Scan the records that follow, and whenever a line has the word "left", copy it.

** Opening SOURCE INFORMATION block **

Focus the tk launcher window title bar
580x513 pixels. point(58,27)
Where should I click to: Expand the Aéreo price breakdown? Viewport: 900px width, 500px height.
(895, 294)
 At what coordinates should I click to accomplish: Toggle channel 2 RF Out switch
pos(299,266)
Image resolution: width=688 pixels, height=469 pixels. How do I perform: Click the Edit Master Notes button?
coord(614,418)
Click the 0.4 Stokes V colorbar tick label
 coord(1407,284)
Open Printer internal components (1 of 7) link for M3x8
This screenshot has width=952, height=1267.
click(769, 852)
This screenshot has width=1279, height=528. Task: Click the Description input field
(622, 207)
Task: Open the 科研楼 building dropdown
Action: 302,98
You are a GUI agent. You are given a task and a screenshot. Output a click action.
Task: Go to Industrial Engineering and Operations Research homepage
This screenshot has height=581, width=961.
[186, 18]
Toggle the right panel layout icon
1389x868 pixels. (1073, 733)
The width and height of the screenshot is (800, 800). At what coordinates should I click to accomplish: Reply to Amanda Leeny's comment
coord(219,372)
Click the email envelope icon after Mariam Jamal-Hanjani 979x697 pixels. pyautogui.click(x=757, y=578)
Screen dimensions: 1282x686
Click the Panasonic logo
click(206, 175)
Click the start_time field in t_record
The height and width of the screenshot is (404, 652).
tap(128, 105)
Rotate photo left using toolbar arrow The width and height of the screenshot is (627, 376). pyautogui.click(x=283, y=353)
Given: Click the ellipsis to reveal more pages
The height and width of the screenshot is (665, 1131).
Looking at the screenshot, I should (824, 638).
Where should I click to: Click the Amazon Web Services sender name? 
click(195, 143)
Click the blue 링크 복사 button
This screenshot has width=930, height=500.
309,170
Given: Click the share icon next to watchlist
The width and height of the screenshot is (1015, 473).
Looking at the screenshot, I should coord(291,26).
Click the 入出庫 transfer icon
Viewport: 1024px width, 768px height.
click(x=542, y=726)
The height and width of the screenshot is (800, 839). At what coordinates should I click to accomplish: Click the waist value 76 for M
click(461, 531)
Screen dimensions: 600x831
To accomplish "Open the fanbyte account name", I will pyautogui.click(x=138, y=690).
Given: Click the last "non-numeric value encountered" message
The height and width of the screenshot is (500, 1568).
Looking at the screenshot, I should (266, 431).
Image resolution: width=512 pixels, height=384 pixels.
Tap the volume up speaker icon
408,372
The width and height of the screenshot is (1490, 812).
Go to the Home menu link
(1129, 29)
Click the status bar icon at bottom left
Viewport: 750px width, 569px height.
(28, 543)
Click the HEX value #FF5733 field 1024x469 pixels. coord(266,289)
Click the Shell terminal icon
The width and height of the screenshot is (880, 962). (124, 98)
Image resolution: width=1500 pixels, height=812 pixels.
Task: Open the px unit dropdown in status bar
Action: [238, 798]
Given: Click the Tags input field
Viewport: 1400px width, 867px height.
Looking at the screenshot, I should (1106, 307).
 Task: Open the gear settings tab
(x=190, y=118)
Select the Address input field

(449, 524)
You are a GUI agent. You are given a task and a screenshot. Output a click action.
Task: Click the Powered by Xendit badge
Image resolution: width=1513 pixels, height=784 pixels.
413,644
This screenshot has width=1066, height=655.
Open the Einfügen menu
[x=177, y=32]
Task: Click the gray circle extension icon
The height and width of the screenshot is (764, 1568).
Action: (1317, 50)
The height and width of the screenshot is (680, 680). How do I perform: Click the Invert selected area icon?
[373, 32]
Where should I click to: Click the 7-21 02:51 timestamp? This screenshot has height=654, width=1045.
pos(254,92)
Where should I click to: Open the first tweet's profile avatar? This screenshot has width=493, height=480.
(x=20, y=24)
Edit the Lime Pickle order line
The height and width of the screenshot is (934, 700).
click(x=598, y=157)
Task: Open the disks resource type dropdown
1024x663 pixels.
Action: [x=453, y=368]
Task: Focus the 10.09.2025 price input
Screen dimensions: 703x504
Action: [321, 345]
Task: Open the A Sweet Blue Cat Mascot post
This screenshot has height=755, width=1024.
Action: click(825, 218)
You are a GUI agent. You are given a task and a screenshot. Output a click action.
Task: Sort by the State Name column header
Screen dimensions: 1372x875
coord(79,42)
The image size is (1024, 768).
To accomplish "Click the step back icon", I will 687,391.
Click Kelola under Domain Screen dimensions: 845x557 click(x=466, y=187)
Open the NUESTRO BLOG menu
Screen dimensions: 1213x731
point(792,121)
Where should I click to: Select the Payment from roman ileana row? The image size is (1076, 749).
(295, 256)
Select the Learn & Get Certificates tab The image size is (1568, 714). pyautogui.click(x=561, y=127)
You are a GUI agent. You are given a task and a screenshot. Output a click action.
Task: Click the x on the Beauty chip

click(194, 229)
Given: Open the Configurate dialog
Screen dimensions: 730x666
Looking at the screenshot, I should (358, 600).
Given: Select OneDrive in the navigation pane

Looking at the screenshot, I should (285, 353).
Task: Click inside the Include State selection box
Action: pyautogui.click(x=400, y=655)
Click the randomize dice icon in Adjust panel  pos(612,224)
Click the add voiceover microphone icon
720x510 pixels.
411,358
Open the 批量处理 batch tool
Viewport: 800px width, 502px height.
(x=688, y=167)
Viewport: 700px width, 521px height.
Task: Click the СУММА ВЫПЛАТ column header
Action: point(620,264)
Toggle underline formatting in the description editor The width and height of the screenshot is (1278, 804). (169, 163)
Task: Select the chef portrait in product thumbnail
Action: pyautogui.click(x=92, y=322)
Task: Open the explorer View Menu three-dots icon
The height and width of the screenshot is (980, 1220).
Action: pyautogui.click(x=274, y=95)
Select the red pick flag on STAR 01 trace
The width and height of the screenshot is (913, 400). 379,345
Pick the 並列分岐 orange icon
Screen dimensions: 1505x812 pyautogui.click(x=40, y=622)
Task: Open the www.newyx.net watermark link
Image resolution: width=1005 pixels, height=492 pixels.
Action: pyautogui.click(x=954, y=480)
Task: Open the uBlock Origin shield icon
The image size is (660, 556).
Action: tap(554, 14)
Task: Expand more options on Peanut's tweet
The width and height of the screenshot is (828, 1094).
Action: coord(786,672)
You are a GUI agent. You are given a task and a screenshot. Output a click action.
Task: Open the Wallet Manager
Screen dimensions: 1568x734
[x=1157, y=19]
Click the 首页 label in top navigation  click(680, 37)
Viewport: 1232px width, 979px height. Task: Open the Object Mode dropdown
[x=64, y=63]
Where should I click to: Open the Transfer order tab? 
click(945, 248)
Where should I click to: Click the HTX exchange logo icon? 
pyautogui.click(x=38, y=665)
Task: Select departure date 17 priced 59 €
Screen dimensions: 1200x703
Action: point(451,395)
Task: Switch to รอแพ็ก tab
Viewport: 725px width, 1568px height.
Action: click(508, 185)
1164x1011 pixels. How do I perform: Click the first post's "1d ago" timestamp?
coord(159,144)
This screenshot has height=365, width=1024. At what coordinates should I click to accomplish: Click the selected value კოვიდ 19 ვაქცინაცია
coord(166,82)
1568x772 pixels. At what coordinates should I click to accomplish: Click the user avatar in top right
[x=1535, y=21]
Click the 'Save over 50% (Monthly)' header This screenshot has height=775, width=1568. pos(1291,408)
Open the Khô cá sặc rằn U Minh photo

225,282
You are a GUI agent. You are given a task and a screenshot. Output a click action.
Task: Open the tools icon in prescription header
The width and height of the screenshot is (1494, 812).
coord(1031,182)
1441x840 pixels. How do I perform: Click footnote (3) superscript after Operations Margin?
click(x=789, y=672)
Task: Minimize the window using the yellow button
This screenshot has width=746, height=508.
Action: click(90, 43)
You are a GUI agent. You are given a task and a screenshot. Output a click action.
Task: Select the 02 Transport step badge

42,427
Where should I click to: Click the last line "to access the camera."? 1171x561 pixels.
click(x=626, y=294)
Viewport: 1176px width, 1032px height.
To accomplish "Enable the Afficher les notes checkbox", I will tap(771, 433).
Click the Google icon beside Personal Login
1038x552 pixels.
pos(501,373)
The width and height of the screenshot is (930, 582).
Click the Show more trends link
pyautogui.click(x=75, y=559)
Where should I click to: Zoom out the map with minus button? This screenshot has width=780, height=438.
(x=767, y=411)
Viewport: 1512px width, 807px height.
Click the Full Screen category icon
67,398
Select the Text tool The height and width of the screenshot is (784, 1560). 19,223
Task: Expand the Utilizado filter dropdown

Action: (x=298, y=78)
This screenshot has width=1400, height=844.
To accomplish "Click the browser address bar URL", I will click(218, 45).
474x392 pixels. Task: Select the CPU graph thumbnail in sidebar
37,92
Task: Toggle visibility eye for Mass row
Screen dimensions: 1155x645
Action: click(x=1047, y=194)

** Closing SOURCE INFORMATION block **

### REPLY TO THE TASK
Rotate photo left using toolbar arrow The width and height of the screenshot is (627, 376). pyautogui.click(x=283, y=353)
Click the status bar icon at bottom left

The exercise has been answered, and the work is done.